…it pours.
Charles and I have had a pretty rough transition back to the States. On top of some major costs up front for renovations for my mother-in-law’s apartment so we could live in the house, hurricane expenses for trees that had to come down, and the general cost of setting up a new home/life after leaving most of what we owned in Taiwan, we continue to have unexpected and unwanted surprises. I guess that sentence makes it sound like our transition has been difficult just because of finances, but it’s more that we feel like we keep getting hit while we’re already down, while we’re dealing with reverse culture shock, homesickness for Taiwan, and stress as we acclimate to a completely new day-to-day reality.
Last week, our central heating/air stopped working. Temperatures were pretty mild, so we were able to do without heat and use fans on warmer days. This week though, the temps dropped and the house is at about 55 degrees. We wanted to take the chill out of the air, so we brought in some space heaters from the shed. Tonight, as we plugged them in to separate receptacles in separate rooms, something got fried in the wires and tripped a breaker. We now have no working outlets in our bedroom and several out in the guest bedroom. Charles has a pretty good knowledge of electrical work (thanks to his dad) and has an idea of what will need to be done. It will be a moderately difficult task of rewiring, and we think we can handle it…but you know how these home projects are often much more involved than we initially expect. We’ll see.
Also today I found out that the sinus infection that I’ve been fighting for about ten months cannot be eradicated by antibiotics (I just finished six weeks straight), so now I need to have a CT scan and potentially a procedure or even surgery depending on what the scan shows. We have medical insurance, but it is not very good–high co-pays and deductible–so on top of being emotionally stressful, this is going to cost a lot.
We are discouraged. As we prayed together tonight, we asked the Lord to encourage us. We praised him. Well, we asked him to help us praise him. Honestly, it was much harder for me to praise him in the storm than it is to sing about it. We then also thought of our friends in Taiwan who just lost their baby boy who lived only 11 days. In the midst of bringing our own requests before the Lord, we prayed for them and lifted them before the Lord as they grieve. We asked God to help us keep everything in perspective. We recognize that our situation is NOT as bad as it could be–we are thankful for a roof over our heads and relative health. And we are oh, so thankful for Jesus. But we also acknowledged that God hears our prayers no matter how small they are in comparison with another person’s. And we know that God cares that we feel overwhelmed right now.

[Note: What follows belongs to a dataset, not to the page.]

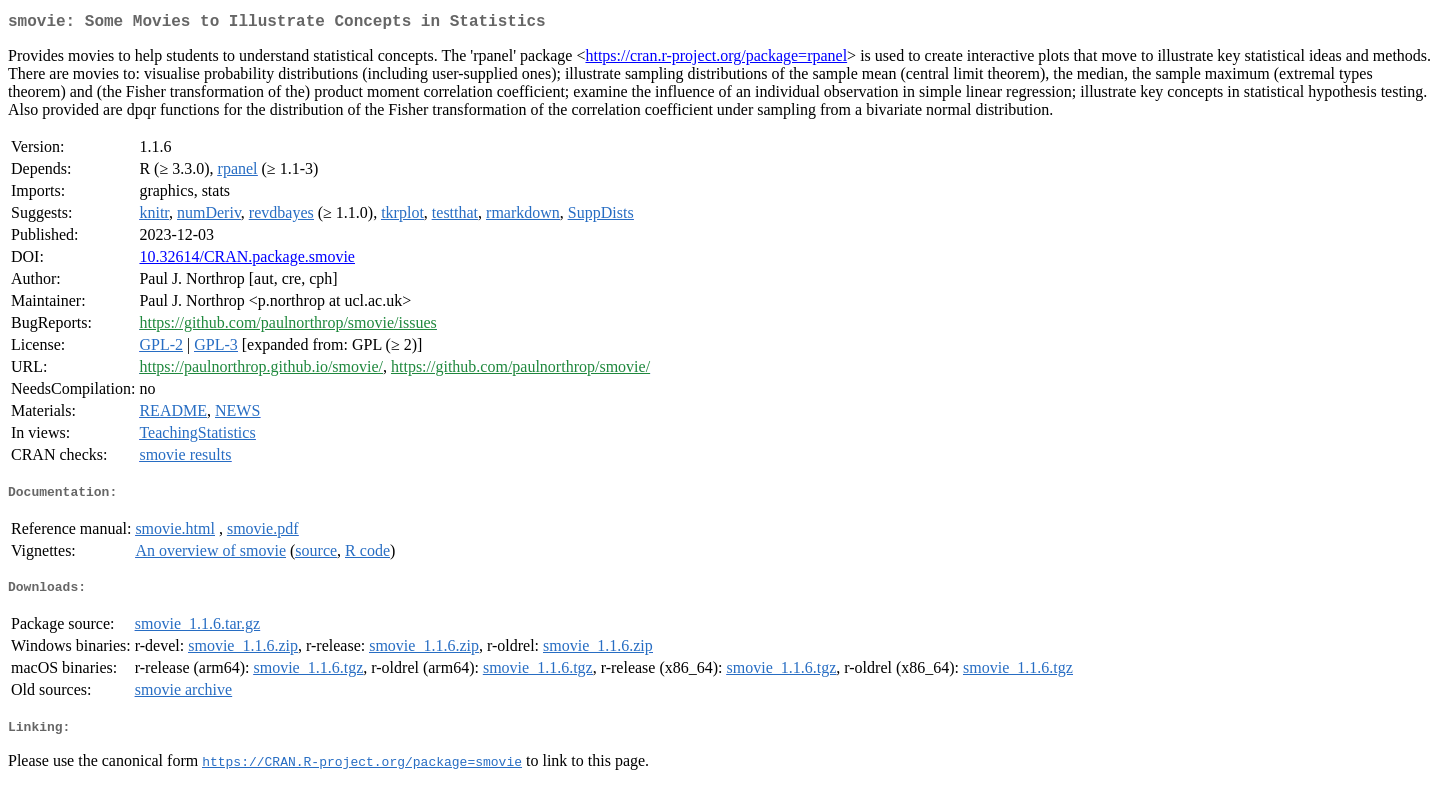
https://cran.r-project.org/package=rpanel (716, 59)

None of this has been helpful for my depression and anxiety either. I have just passed the three-year mark of when things got really bad. We thought we’d be out of this season by now. We thought maybe we’d be on the way to starting a family instead of still trying to wean me off of meds and get me back to normal life. As my mom always reminds me, “this too shall pass.” But the waiting is so hard, and we’re beginning to wonder when this shall pass.
Please pray for and with us as we grapple with life in this difficult time. We are praying that God will meet every need–emotional, spiritual, physical, and financial. Thank you in advance for your prayers.
*I started to share this directly on social media, but then I wrote so much that I figured I should just copy and paste to my blog and link to it here. I did not spend nearly as much time writing this as I usually do for blog posts, so it seems inadequate and unfinished to me. But God knows. And I bet you do too if you’ve ever gone through a rough patch, and I know you have. Thanks for looking past my words and seeing my heart.*
Praying for you. Thank you for being so honest with your struggles. I have no words of advice to help with the struggles but I do know how to pray.
Continuing to pray for you guys. I know we can identify with you in feeling hammered with life’s inconveniences. The struggle is real, but you’re not alone. You are loved. Lifting you up today to the One who carries our burdens with us.
Thinking of you, Christel! Lately I’ve been thinking of the subject, “when you do everything right only to have everything go wrong…” the principles of faith and perseverance. There so many examples of this from Urriah, Joseph, Job…etc, etc. I’m feeling for you and just wanted you to know that even though it’s dark and hard, His beauty, grace and presence are still with you. Yeah, nothing you don’t know already, words are always easier to write/sing? than to actually live out and resonate deeply, but I know He’s holding Charles and you through this time. Cultural adjustment is never fun, neither is dealing with “little” inconveniences that prove to be more troublesome than expected. 我只能说,加油,不要放弃!
Praying for you, Christel. May you experience Him in this time of waiting and transition.
Praying for you, Christel. May you experience Him momentarily in this time of transition and waiting.